» RECORDS FOR THE TASK:
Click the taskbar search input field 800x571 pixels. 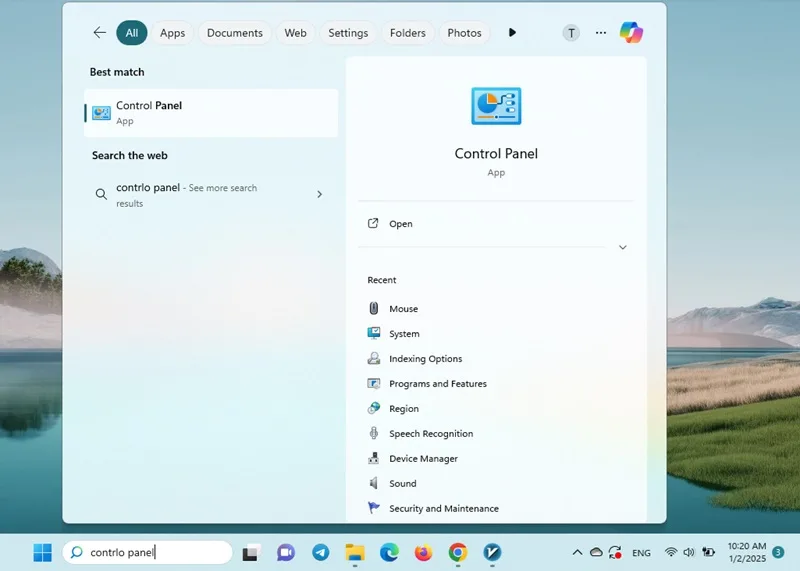[147, 552]
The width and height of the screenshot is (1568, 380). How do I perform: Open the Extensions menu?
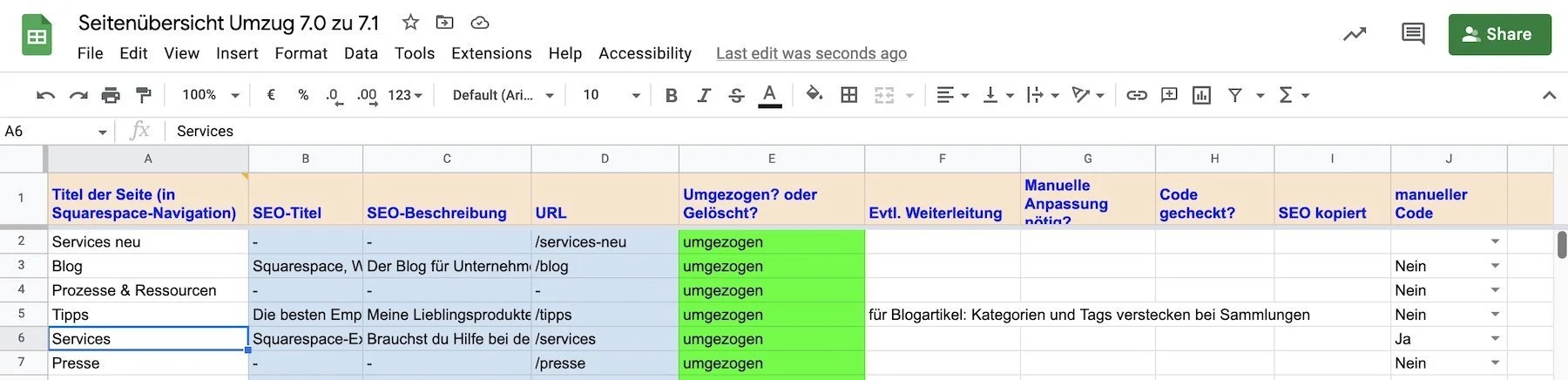coord(491,53)

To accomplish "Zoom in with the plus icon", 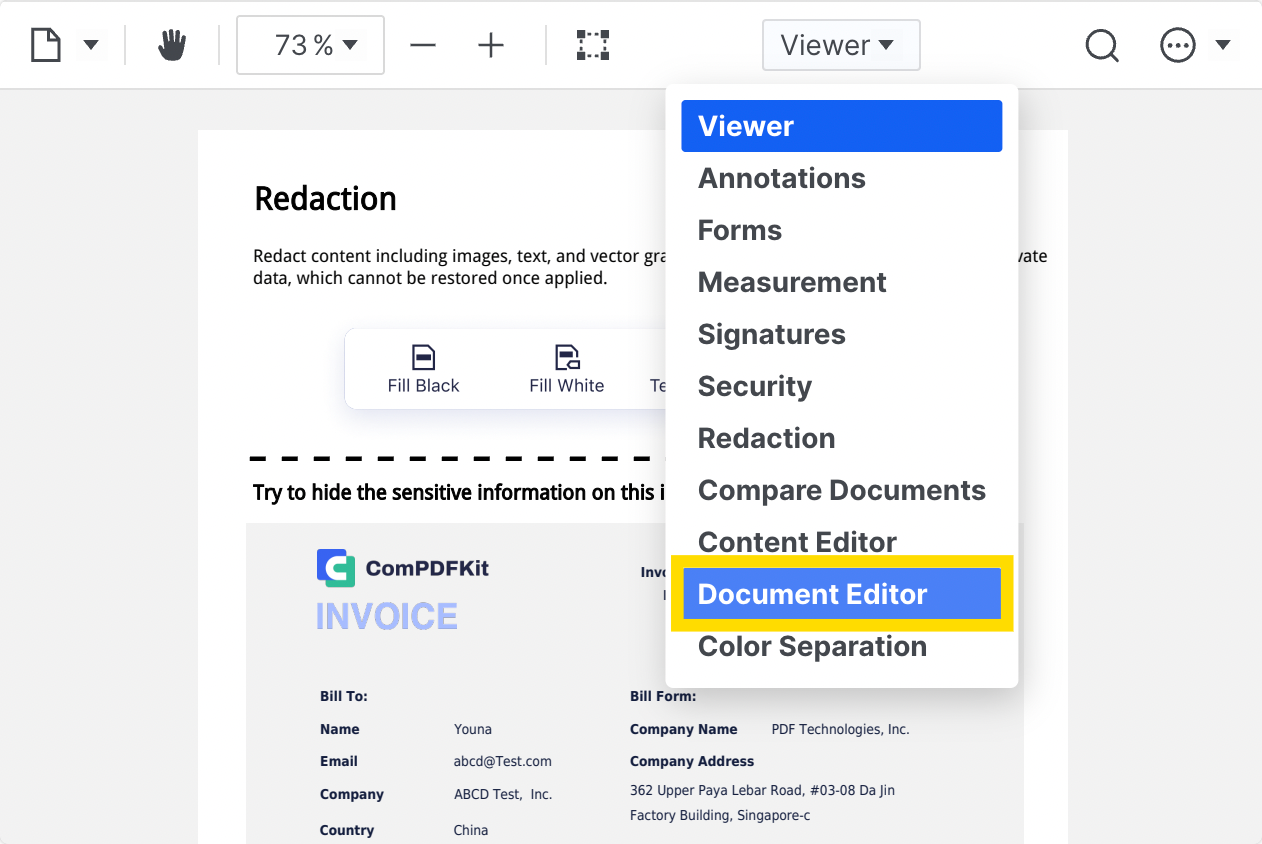I will [x=491, y=45].
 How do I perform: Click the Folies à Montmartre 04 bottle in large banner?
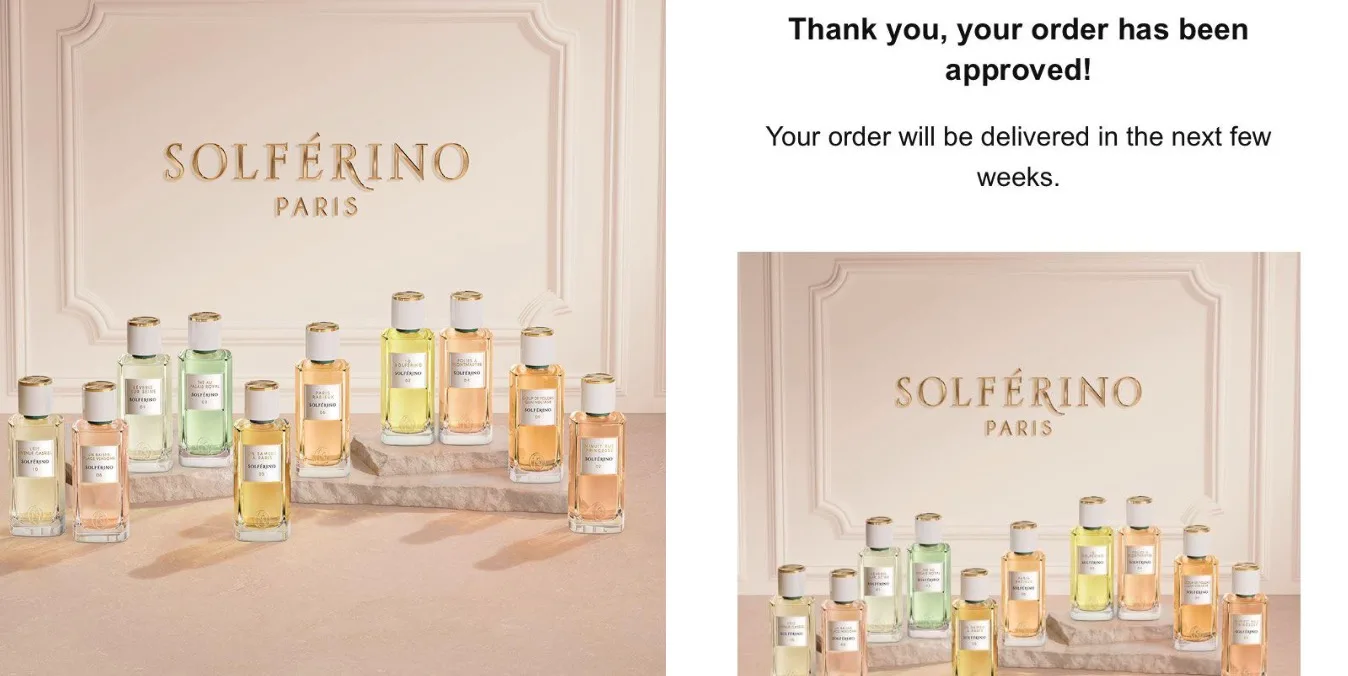pyautogui.click(x=466, y=367)
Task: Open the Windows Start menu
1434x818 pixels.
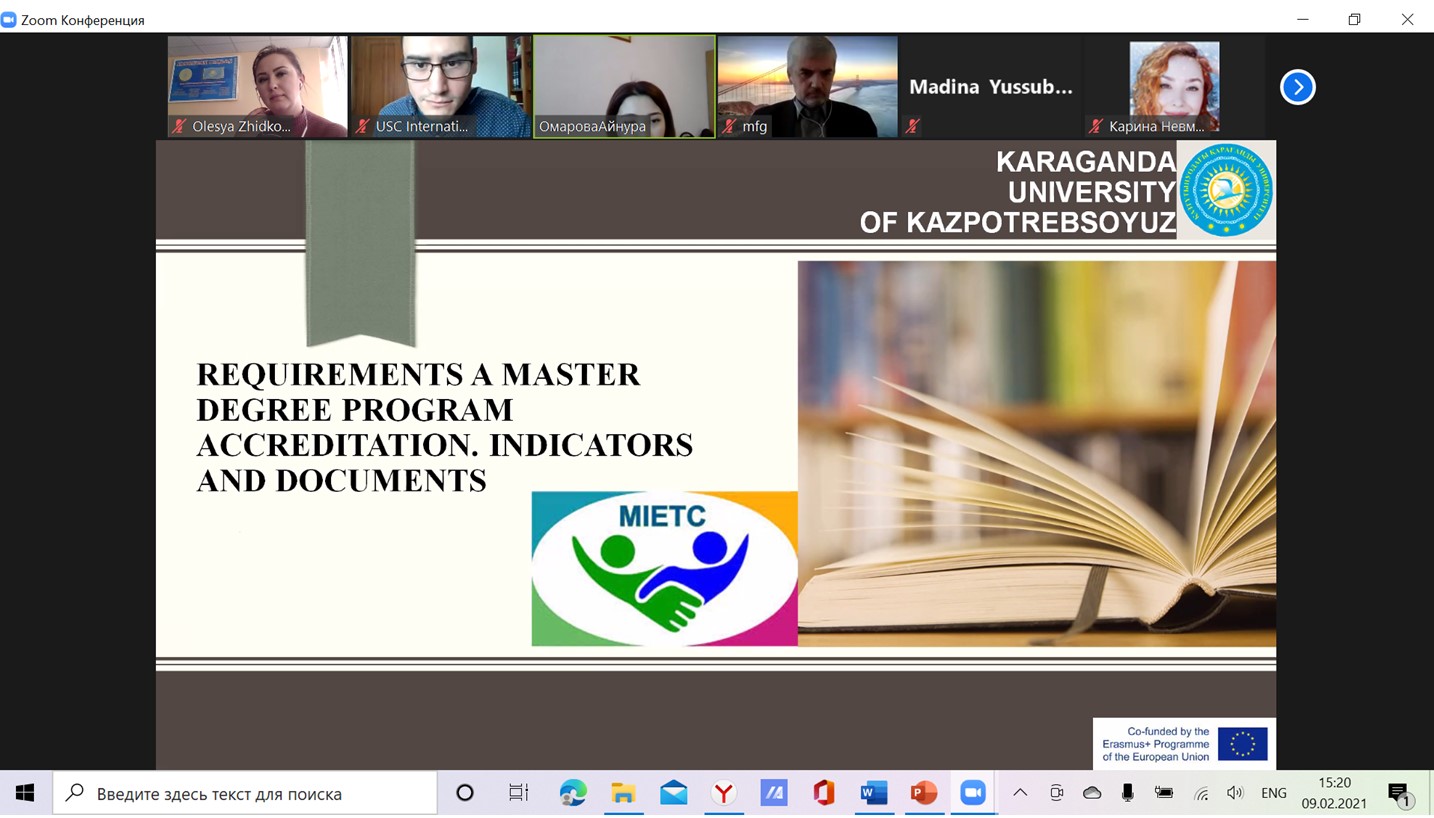Action: (x=25, y=793)
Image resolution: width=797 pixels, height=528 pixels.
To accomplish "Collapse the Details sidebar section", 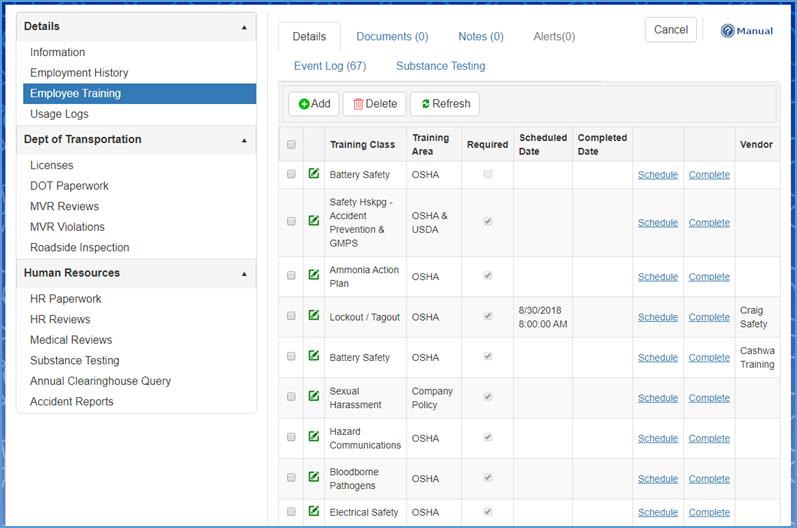I will 245,27.
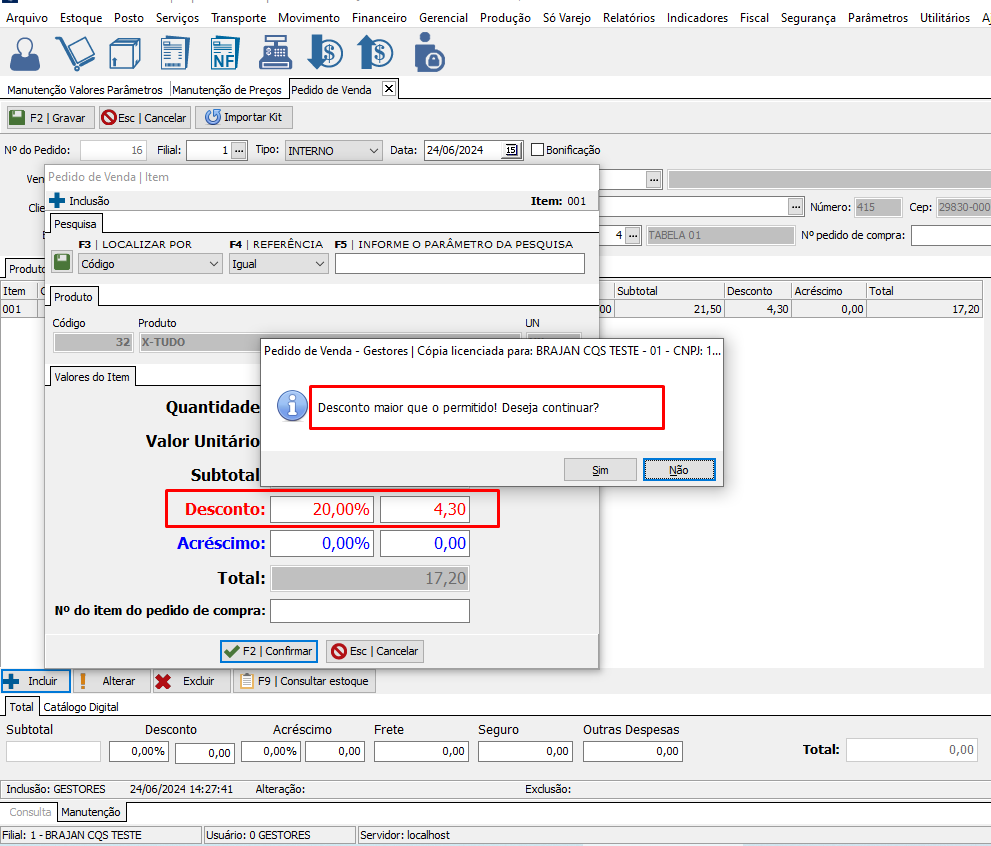Expand the Tipo INTERNO dropdown
Screen dimensions: 991x846
click(373, 150)
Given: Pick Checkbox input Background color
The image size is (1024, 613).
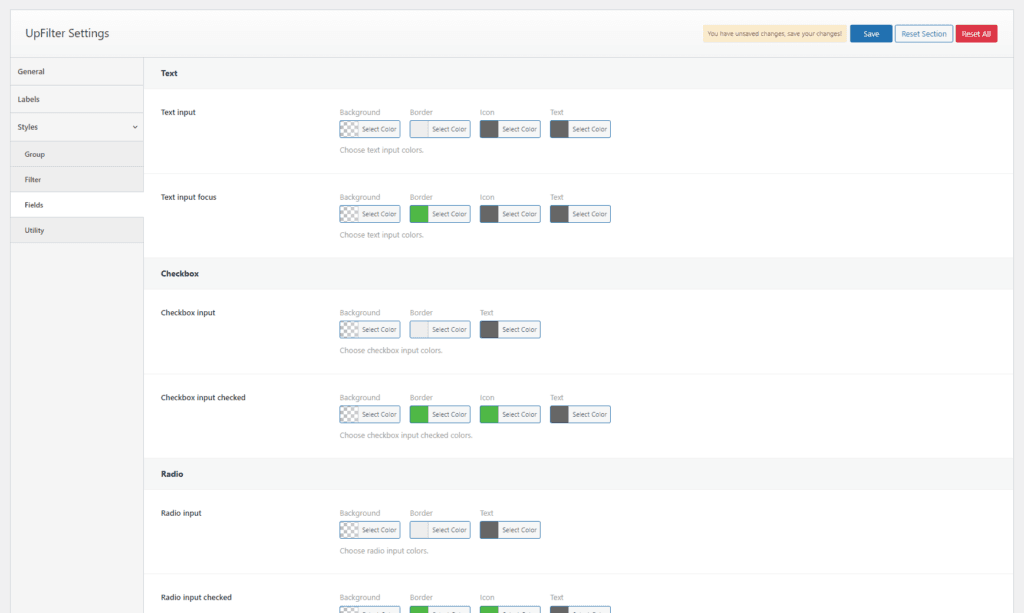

» THE TASK:
Count the lines of the data above that contain the word "Open", matching case exactly, and give only that number.

» RESPONSE:
2